Olivari celebrates 100 years of Vico Magistretti

On the occasion of the centenary of the birth of Vico Magistretti, we opened the archive and documented forty years of collaboration with the Milanese architect. The searches went far beyond the products in the catalog. Drawings, samples, models and prototypes make us retrace the long 1956-2000 season.

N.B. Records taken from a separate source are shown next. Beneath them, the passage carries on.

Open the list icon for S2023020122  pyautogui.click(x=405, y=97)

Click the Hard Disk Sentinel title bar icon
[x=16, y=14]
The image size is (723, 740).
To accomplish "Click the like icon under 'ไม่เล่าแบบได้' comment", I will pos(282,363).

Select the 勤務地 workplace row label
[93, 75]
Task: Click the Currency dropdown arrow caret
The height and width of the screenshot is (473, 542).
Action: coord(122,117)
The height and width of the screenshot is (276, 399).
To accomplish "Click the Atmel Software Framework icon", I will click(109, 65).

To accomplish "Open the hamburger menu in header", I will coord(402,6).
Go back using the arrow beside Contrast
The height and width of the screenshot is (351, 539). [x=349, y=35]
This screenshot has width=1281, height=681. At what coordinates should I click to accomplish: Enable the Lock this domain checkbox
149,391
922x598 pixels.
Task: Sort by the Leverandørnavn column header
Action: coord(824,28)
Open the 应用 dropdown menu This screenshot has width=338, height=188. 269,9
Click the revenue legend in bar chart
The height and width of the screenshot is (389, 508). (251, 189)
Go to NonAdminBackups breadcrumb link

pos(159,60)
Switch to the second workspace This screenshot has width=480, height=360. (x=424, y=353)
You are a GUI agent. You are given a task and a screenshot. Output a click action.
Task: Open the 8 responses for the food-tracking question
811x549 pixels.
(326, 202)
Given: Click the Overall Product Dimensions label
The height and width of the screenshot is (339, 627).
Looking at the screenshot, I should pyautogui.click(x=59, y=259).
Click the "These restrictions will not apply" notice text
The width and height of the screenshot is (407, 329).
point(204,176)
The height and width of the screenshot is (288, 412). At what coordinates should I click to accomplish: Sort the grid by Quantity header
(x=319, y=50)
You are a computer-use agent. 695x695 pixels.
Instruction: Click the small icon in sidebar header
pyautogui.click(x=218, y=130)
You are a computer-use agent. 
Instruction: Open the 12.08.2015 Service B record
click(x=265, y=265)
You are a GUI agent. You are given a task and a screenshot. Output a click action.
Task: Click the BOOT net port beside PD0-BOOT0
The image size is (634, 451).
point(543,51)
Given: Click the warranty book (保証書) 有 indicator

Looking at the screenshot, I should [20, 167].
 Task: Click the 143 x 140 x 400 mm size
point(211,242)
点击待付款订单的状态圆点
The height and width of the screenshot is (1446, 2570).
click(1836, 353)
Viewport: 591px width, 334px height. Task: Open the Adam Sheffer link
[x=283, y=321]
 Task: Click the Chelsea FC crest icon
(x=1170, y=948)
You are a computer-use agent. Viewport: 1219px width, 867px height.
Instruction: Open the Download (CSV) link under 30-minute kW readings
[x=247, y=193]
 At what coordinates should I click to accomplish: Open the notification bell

in collaboration with Fondazione Archivio Vico Magistretti

60° Salone del Mobile – 5-10 September 2021
Guided tours to Torre al Parco
Organized by Olivari, in collaboration with Fondazione Archivio Vico Magistretti

Torre al parco 1955

After a decade of experience on INA casa residential projects, Magistretti is experimenting for the first time with the “high building Type”. A 20-storey tower with a strong original character that acts as a counterpoint to the lictorian tower designed by Ponti in 1933. As usual, it also designs the handles for doors and windows that Olivari will produce in 1955 and will keep in the catalog until the 1980s.

Veio 1965

The Veio handle was produced by Olivari for Artemide until 1992. From that date, Antonio Olivari, in agreement with Ernesto Gismondi, contacted Vico Magistretti to propose to include the handle in the Olivari catalog. Magistretti, convinced of the object’s out of date, proposed and designed the Sibilla handle for Olivari in 1992.

Sibilla 1992

I remember going to Magistretti’s studio to talk about design of a new handle. Sitting around a big table that practically took up the entire room, he sketched the Sibilla right before my eyes. His idea was to make it an ergonomic object that also had verve. Thinking about the shape of a bone, he steadily drew one. Soon after, he began musing about how the dynamic effect he wished to obtain for the handle could be expressed by slicing off the two extremities. “Try to make a sample along the lines of these sketches,” he said to me.
— Antonio Olivari

Club 1999

As always seemed to happen with Vico, inspiration for Club was born during conversation. Talking with him about the feeling of comfort, he came up with the idea of a leather-clad handle that would be pleasant to touch. Along the lines of industrial logic, he designed two tapered half-shells to which the leather was glued. This gave continuity to the form and allowed us to avoid the sewn seam. I immediately found the proposal very interesting and innovative, so we developed it.